Why Sorry Is the Hardest Word
A single word has the potential to make a huge positive difference in how we relate to others and ourselves as well. The deceptively simple word is sorry. Saying and believing in being sorry can be a positive starting point for solving problems, creating trust, and building a climate of forgiveness and mutual acceptance. However, when or how we use this special word makes a world of difference.
Elton John called sorry the “hardest word” in his 1976 hit song. This is because this expression of regret can be used in so many ways. Sometimes it can be used as an automatic excuse as in “sorry for the inconvenience.” It can be made quite formal, as in “my apologies”. Or it can become a way of shifting emotional weight to the person whose forgiveness is at issue, as in “sorry you feel that way”. When the word “but” is added to sorry, a conditional twist may undermine the positive intention of being truly sorry. In its best form, saying sorry becomes a way of accepting accountability and communicating honest empathy.
By no means is it always easy to say you are sorry for your words or deeds. It can make you feel vulnerable or guilty. Maybe it will increase your exposure to criticism or legal retribution. Viewed as a measure of power, being sorry may become a zero-sum game where one side wins and the other loses.
Are heart-felt apologies becoming a rare phenomenon? They certainly are in the world of American politics. Instead “doubling down” and blame placing continue to generate excessive posturing. Politicians want to project an image of strength and to reduce legal risks. The internet and social media have complicated matters by expanding causes and explanations for every event. When alternative facts can be chosen, it becomes easier to find fault in others, or to blame situations on uncontrollable circumstances.

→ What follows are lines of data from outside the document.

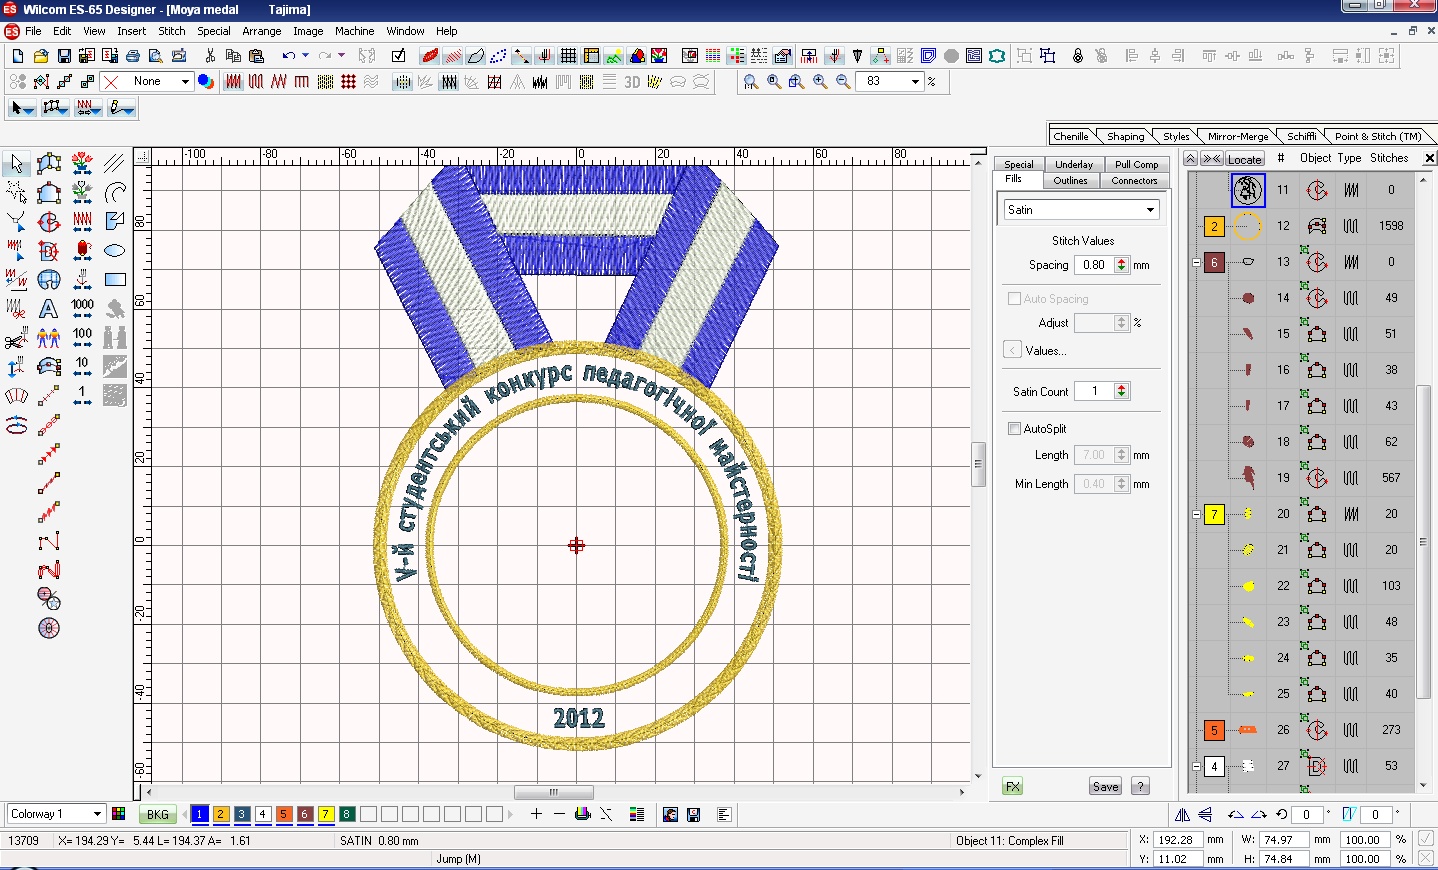Viewport: 1438px width, 870px height.
Task: Toggle the grid display icon
Action: tap(568, 56)

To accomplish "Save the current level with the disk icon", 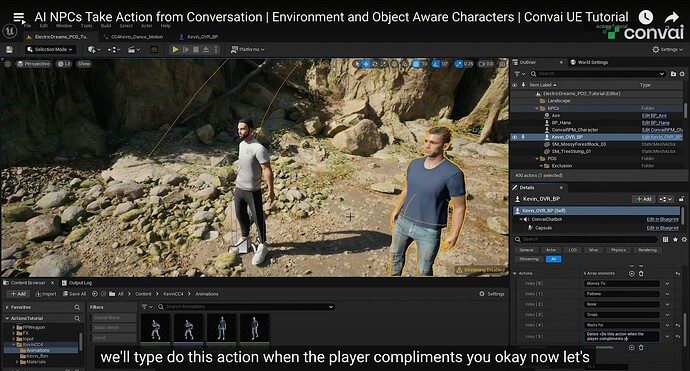I will (x=9, y=50).
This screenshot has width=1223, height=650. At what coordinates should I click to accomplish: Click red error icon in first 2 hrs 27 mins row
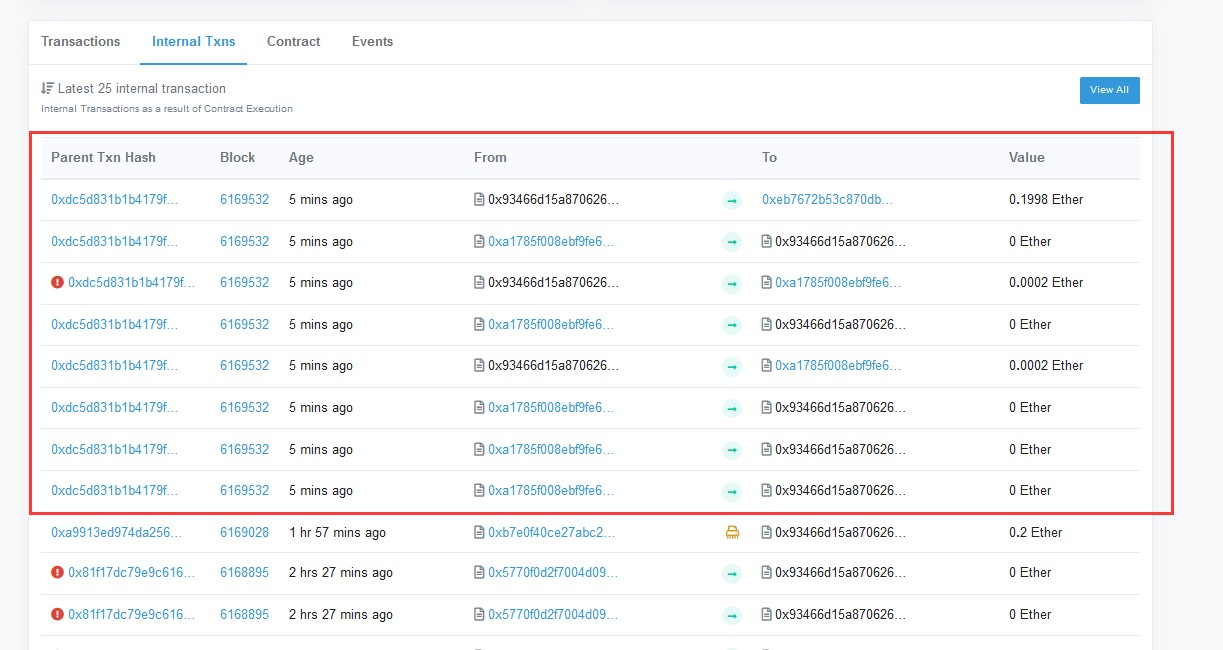coord(57,573)
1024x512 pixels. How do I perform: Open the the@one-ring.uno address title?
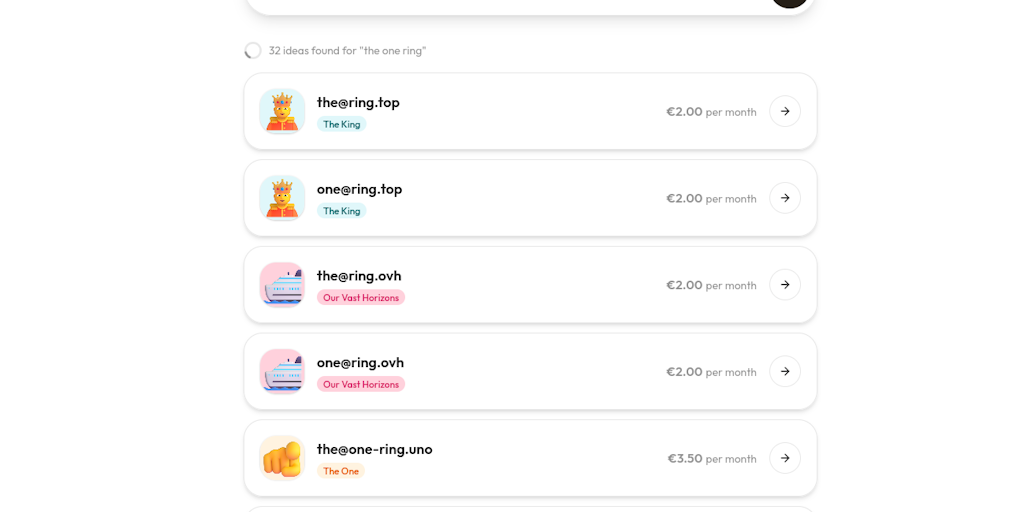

The bureaucratic rules and divided responsibilities of an of an organization can play havoc with meaningful apologies. To say you are sorry for a decision may numb the sting of an impersonal policy, but thoughtful leaders realize that being the first to apologize can have a positive impact on the culture of an organization. It can clarify a decision, clear the air of rumors, and encourage others to be honest and express their feelings. Depending on how an apology is delivered, a leader may encourage forgiveness or convince subordinates that an unwise decision will not be repeated.
A key aspect of expressing regret is accountability. Three conditions must be met. First, taking ownership of a problem; second putting yourself in the other person’s emotional shoes; and third, explaining what went wrong without buts or excuses. When all three conditions are met, both the receiver and the giver of regret may commit to an enduring change rather than a one-time fix.
Today’s focus on social and emotional learning in schools is potentially powerful. Its essence is to encourage and equip students and teachers alike to admit their mistakes openly and honestly. Recent research strongly suggests that a culture of accountability can have a positive impact on students’ academic performance. Not just in schools, but across our society, a willingness to apologize and accept responsibility for one’s mistakes is a crucial step toward repairing and maintaining relationships.
In the movie “Love Story”, the most famous quote is that “Love means never having to say you are sorry.” This presupposes the two lovers are so emotionally bound together that they can read each other’s hearts. Seldom is this altogether true. I think a better quote belongs to Lynn Johnston who wrote, “An apology is the superglue of life; it can repair just about anything.”